Microsoft Corp. will share more details on the next version of Windows, code-named Longhorn, at its Professional Developers Conference (PDC) next month. However, the company likely will keep the new user interface, dubbed Aero, under wraps.
Aero may make a cameo appearance in Microsoft Chairman and Chief Software Architect Bill Gates’ opening keynote, but is not finished yet and likely won’t be included in the pre-beta release of Longhorn that will be handed out to PDC attendees, according to sources familiar with Microsoft’s PDC plans. Also, Aero is not on the calendar of sessions at the show.
Perhaps more important to developers is that Microsoft will give PDC attendees the scoop on Avalon, the little talked about engine underlying the Longhorn user interface.
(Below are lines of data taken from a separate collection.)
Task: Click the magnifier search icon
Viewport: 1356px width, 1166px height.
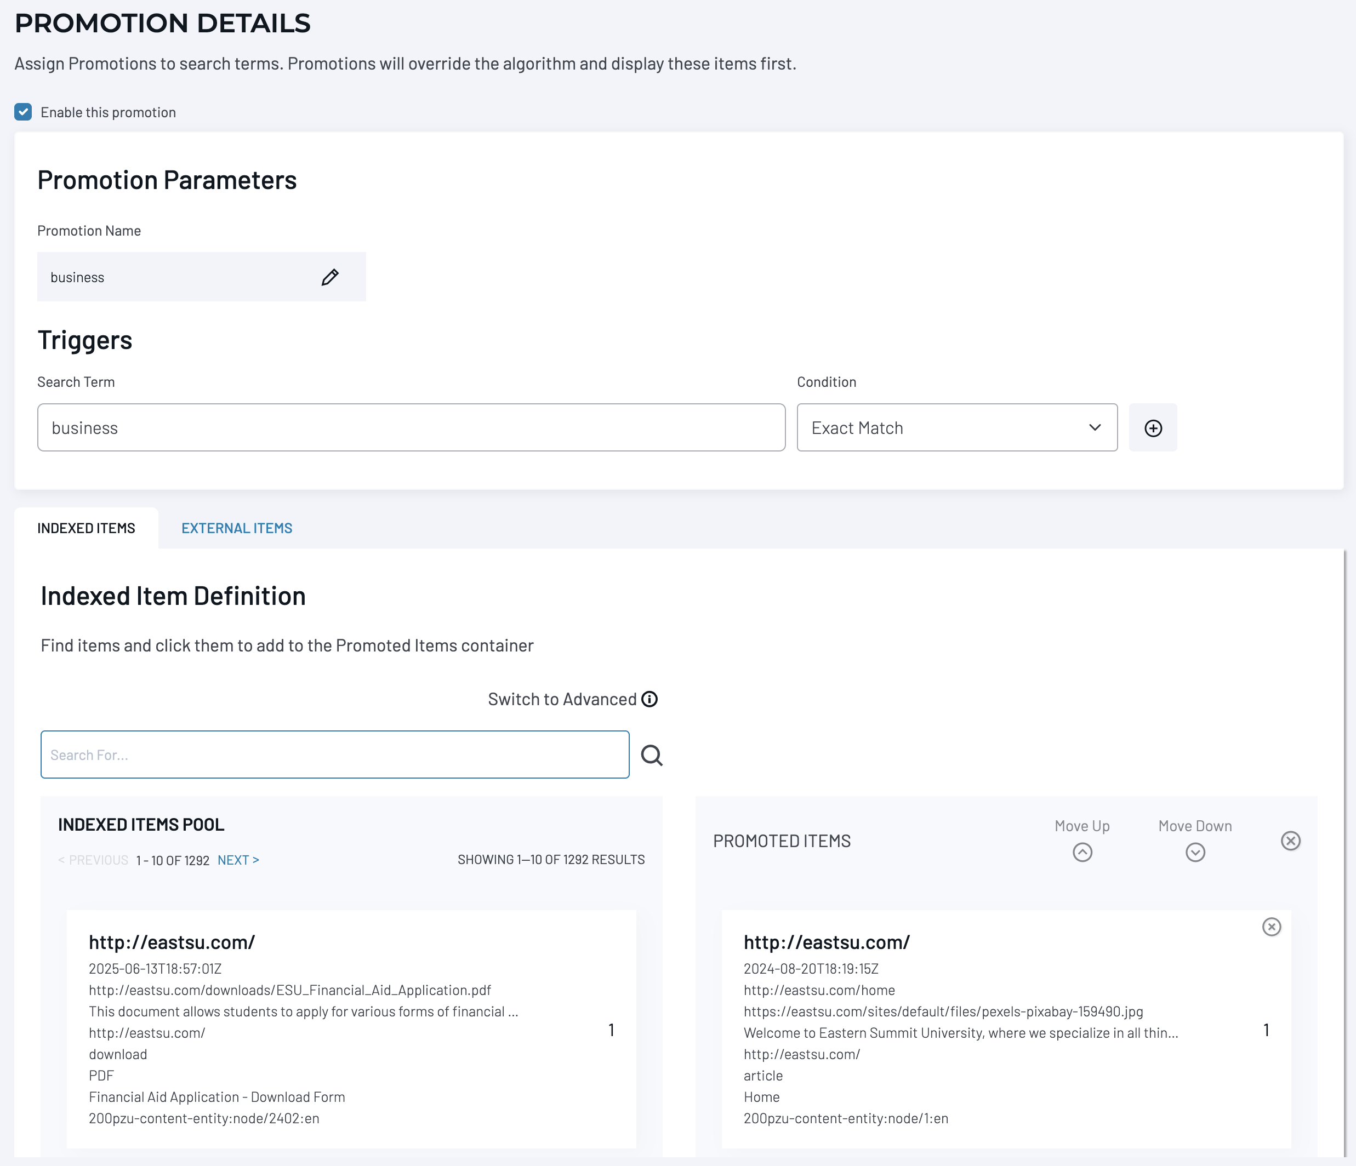Action: pyautogui.click(x=651, y=755)
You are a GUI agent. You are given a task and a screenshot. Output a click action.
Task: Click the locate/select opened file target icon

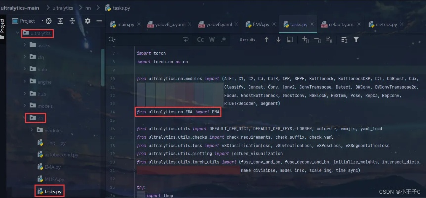click(x=48, y=21)
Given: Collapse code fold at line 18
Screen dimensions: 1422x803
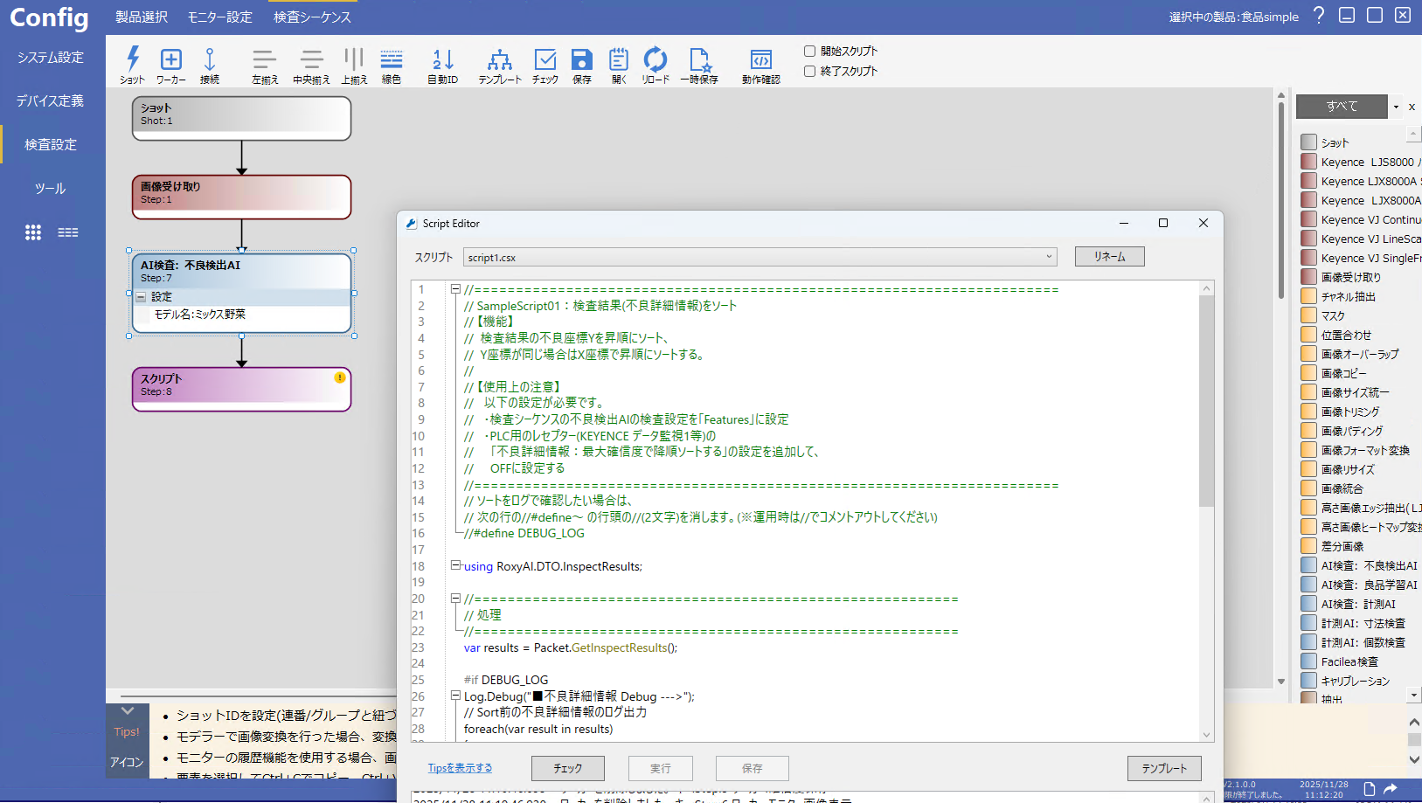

Microsoft has described the technology as “a brand new client platform for building smart, connected, media rich applications in Longhorn.” Developers at the show will be told how to take advantage of Avalon in their applications.
Thanks to Avalon, Longhorn will support new styles of user interfaces and user interface elements. Developers will be able to create Windows client applications that use the type of navigation features found on the Web to browse through information, according to the PDC session calendar.
Another key topic at PDC will be Windows Future Storage (WinFS), a service that sits on top of the existing Windows file system and is meant to make it simpler and more intuitive for users to find files on computers running Longhorn. WinFS uses technology from the “Yukon” release of Microsoft’s SQL Server database, which is expected to ship late next year.
Microsoft’s PDC documentation describes WinFS as an “entirely new user experience and model around the storage of user’s data.” For example, Outlook address book data today is restricted to that e-mail client. With WinFS, that data could be made available to all applications on a PC. However, applications will have to be rewritten to take advantage of such capabilities. Microsoft plans to release a slew of application upgrades at around the time Longhorn is released.
Joe Wilcox, a Washington, D.C.-based Jupiter Research senior analyst, sees WinFS as the PDC headliner because of the impact a new storage system is likely to have on developers and businesses.
“Microsoft at PDC needs to show some significant development progress on the new file system coming for Yukon and Longhorn. Developers and businesses will need some time to prepare new applications and possibly retrofit old ones to support the new file system,” Wilcox said.
A lot of work remains to be done on WinFS. It works, and developers can start developing applications for it, but it is slow, fragile and many features are missing, a source familiar with the development said.
Microsoft is working hard to finish the PDC version of Longhorn. The goal is to meet “zero bug bounce,” a stage where development catches up to testing and there are no active bugs, at least for the moment. The operating system will be “about half done” when the PDC rolls around, the source said. A Longhorn beta is planned for 2004.
Gates has said that Longhorn is “a big bet” for Microsoft and that this next major release of Windows is “a bit scary” because Microsoft is making some fundamental changes to its PC software. Several thousand developers at Microsoft are working on the product.
The PDC promises to offer a feast of code names. Besides Longhorn, Aero, Avalon and Yukon, other code-named products and technologies on the agenda are Indigo and Whidbey.
Indigo is Microsoft’s new framework and programming model for building connected applications and Web services. Whidbey is the next version of Microsoft’s developer tool Visual Studio .Net. These are what developers who work for large enterprises will be coming to PDC for, according to Chris Le Tocq, principal analyst at Guernsey Research, in Los Altos, Calif.
“They are looking for more advantages in Web services as opposed to changes in the client operating system,” he said. In addition, these corporate software developers will be looking for timelines, Le Tocq said.
A buzz around the event is being built up by PDC attendees and Microsoft employees who discuss the event in their Web logs. Microsoft’s secrecy around many of the PDC topics has helped build expectations for a show packed with new technology.
“Previews of Longhorn, Yukon version of SQL Server and the next Visual Studio .Net version make this an important developer conference for Microsoft. I expect the event to showcase tighter business strategy and technological integration between Microsoft developer tools and major, forthcoming products,” Wilcox of Jupiter Research said.
PDC will also almost certainly reignite speculation about release dates of Microsoft’s new products. For Longhorn specifically, sources say that Microsoft has set Aug. 15, 2005, as internal due date. However, last July Gates and Microsoft Chief Executive Officer Steve Ballmer declined to comment on a release date.
PDC will take place in Los Angeles and runs from Oct. 26 through Oct. 30.